- **Assignment**
What you should give back is every line from the one containing "You are a computer-use" through the last line of the records below, word for word and without pictures.
(Exercise data Opens)
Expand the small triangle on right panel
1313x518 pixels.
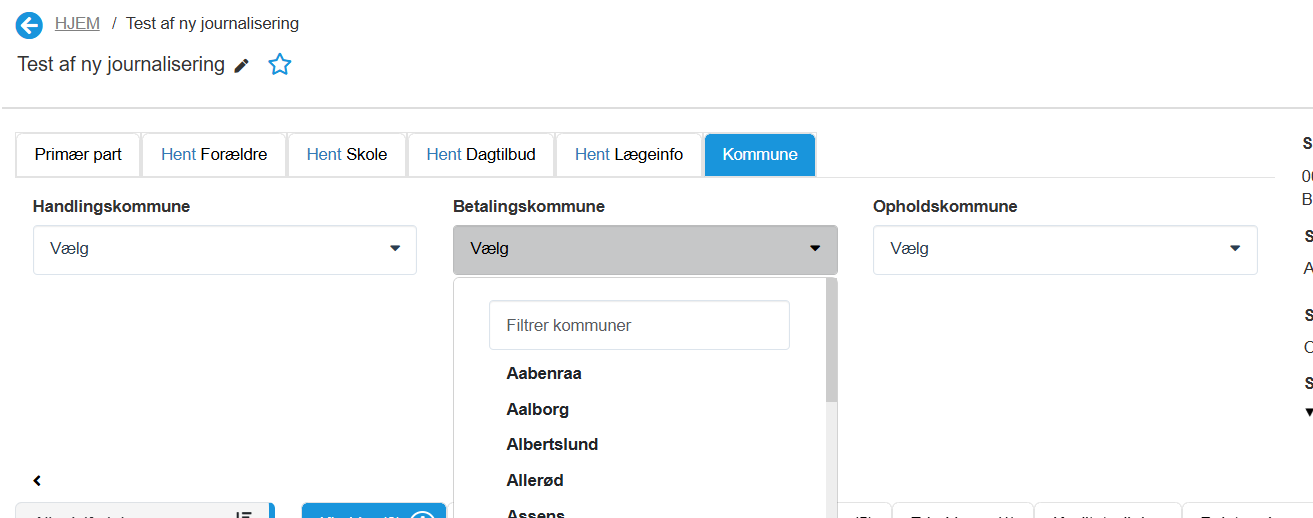tap(1307, 412)
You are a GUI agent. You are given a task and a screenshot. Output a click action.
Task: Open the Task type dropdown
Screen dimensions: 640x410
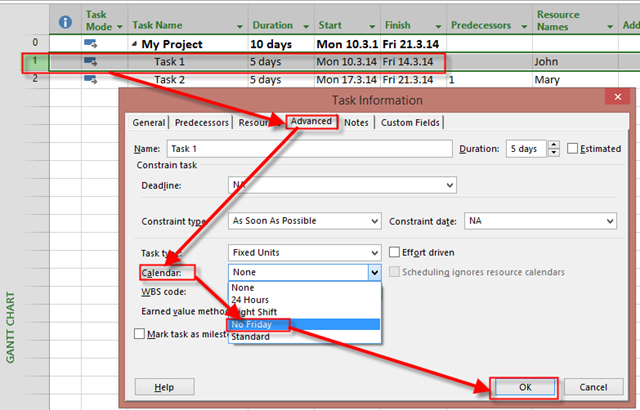point(374,253)
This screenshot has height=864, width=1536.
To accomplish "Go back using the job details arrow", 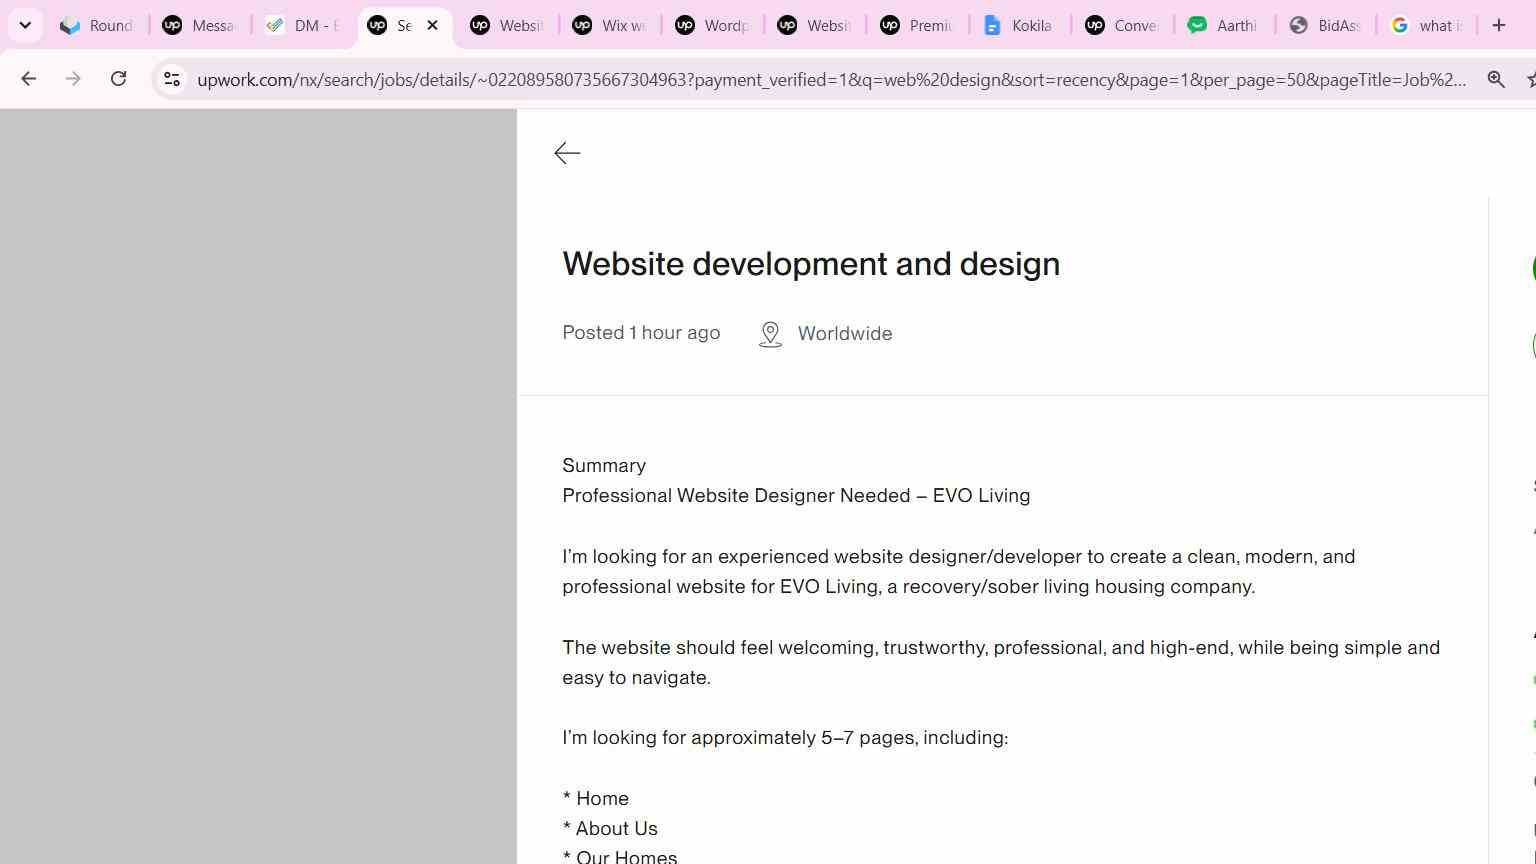I will [567, 153].
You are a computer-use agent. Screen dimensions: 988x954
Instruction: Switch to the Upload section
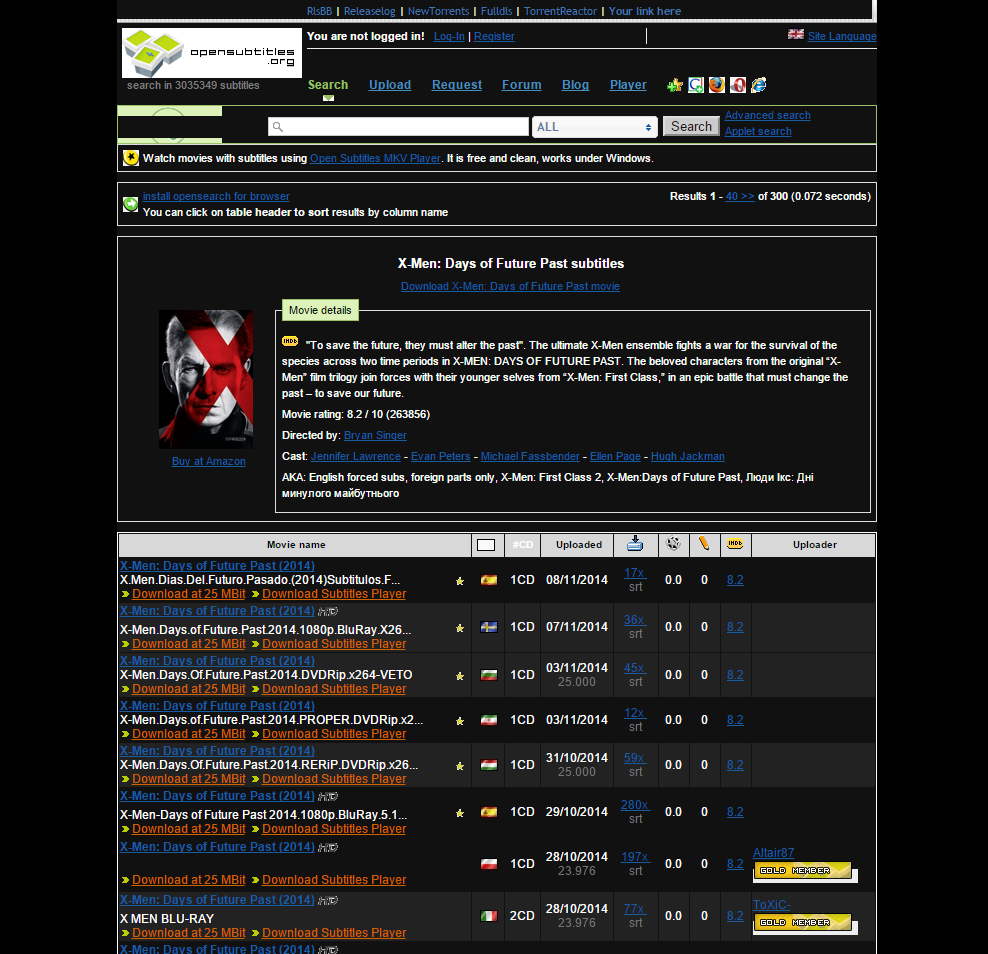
(Exercise data Closes)
- **Reply**
You are a computer-use agent. Screen dimensions: 988x954
Instruction: Switch to the Upload section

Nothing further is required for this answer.